[Saved data entries]
==================================================

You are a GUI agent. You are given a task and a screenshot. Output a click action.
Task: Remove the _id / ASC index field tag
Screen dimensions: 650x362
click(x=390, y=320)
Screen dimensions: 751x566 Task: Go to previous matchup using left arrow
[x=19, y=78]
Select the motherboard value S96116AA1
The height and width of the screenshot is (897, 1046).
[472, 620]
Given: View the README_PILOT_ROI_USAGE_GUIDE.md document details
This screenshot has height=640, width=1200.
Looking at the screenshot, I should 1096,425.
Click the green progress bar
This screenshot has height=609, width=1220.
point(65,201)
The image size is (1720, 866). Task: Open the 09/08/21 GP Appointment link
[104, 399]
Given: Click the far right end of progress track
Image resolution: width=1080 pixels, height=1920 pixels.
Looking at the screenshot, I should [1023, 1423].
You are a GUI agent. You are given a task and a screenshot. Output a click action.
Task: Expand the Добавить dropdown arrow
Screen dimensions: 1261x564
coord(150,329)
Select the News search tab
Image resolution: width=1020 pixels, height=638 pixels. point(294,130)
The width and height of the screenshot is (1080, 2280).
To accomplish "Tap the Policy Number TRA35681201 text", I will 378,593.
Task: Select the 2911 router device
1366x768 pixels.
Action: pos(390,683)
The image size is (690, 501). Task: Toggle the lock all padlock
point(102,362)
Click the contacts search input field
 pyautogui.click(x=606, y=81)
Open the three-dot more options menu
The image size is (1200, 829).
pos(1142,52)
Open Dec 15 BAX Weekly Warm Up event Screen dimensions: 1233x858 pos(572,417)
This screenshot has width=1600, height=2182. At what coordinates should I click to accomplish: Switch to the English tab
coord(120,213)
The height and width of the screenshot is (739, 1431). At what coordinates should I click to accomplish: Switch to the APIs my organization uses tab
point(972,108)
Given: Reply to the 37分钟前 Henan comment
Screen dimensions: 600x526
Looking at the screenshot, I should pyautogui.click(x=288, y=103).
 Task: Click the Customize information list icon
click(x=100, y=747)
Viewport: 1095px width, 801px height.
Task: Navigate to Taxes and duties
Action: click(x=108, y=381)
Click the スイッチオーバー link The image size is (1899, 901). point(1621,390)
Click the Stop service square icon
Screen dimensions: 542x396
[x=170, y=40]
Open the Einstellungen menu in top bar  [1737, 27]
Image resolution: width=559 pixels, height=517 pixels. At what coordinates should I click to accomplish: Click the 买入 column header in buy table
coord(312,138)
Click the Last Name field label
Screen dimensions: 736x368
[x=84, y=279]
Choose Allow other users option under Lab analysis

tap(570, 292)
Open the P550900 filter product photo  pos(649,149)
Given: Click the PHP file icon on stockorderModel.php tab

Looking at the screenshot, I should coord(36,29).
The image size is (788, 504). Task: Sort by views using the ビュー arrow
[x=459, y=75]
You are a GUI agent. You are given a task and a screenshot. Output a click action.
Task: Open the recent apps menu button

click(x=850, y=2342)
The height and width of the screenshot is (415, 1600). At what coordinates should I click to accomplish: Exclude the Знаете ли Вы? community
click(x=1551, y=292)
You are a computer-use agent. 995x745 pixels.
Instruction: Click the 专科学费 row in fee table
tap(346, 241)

==================================================

Problem to solve
Transcribe every entry verbatim.

Result
You are a GUI agent. You are given a task and a screenshot. Output a click action.
Task: Remove the _id / ASC index field tag
Screen dimensions: 650x362
click(x=390, y=320)
Screen dimensions: 751x566 Task: Go to previous matchup using left arrow
[x=19, y=78]
Select the motherboard value S96116AA1
The height and width of the screenshot is (897, 1046).
[472, 620]
Given: View the README_PILOT_ROI_USAGE_GUIDE.md document details
This screenshot has height=640, width=1200.
Looking at the screenshot, I should 1096,425.
Click the green progress bar
This screenshot has height=609, width=1220.
point(65,201)
The image size is (1720, 866). Task: Open the 09/08/21 GP Appointment link
[104, 399]
Given: Click the far right end of progress track
Image resolution: width=1080 pixels, height=1920 pixels.
Looking at the screenshot, I should [1023, 1423].
You are a GUI agent. You are given a task and a screenshot. Output a click action.
Task: Expand the Добавить dropdown arrow
Screen dimensions: 1261x564
coord(150,329)
Select the News search tab
Image resolution: width=1020 pixels, height=638 pixels. point(294,130)
The width and height of the screenshot is (1080, 2280).
To accomplish "Tap the Policy Number TRA35681201 text", I will 378,593.
Task: Select the 2911 router device
1366x768 pixels.
Action: pos(390,683)
The image size is (690, 501). Task: Toggle the lock all padlock
point(102,362)
Click the contacts search input field
 pyautogui.click(x=606, y=81)
Open the three-dot more options menu
The image size is (1200, 829).
pos(1142,52)
Open Dec 15 BAX Weekly Warm Up event Screen dimensions: 1233x858 pos(572,417)
This screenshot has width=1600, height=2182. At what coordinates should I click to accomplish: Switch to the English tab
coord(120,213)
The height and width of the screenshot is (739, 1431). At what coordinates should I click to accomplish: Switch to the APIs my organization uses tab
point(972,108)
Given: Reply to the 37分钟前 Henan comment
Screen dimensions: 600x526
Looking at the screenshot, I should pyautogui.click(x=288, y=103).
 Task: Click the Customize information list icon
click(x=100, y=747)
Viewport: 1095px width, 801px height.
Task: Navigate to Taxes and duties
Action: click(x=108, y=381)
Click the スイッチオーバー link The image size is (1899, 901). point(1621,390)
Click the Stop service square icon
Screen dimensions: 542x396
[x=170, y=40]
Open the Einstellungen menu in top bar  [1737, 27]
Image resolution: width=559 pixels, height=517 pixels. At what coordinates should I click to accomplish: Click the 买入 column header in buy table
coord(312,138)
Click the Last Name field label
Screen dimensions: 736x368
[x=84, y=279]
Choose Allow other users option under Lab analysis

tap(570, 292)
Open the P550900 filter product photo  pos(649,149)
Given: Click the PHP file icon on stockorderModel.php tab

Looking at the screenshot, I should coord(36,29).
The image size is (788, 504). Task: Sort by views using the ビュー arrow
[x=459, y=75]
You are a GUI agent. You are given a task and a screenshot. Output a click action.
Task: Open the recent apps menu button

click(x=850, y=2342)
The height and width of the screenshot is (415, 1600). At what coordinates should I click to accomplish: Exclude the Знаете ли Вы? community
click(x=1551, y=292)
You are a computer-use agent. 995x745 pixels.
Instruction: Click the 专科学费 row in fee table
tap(346, 241)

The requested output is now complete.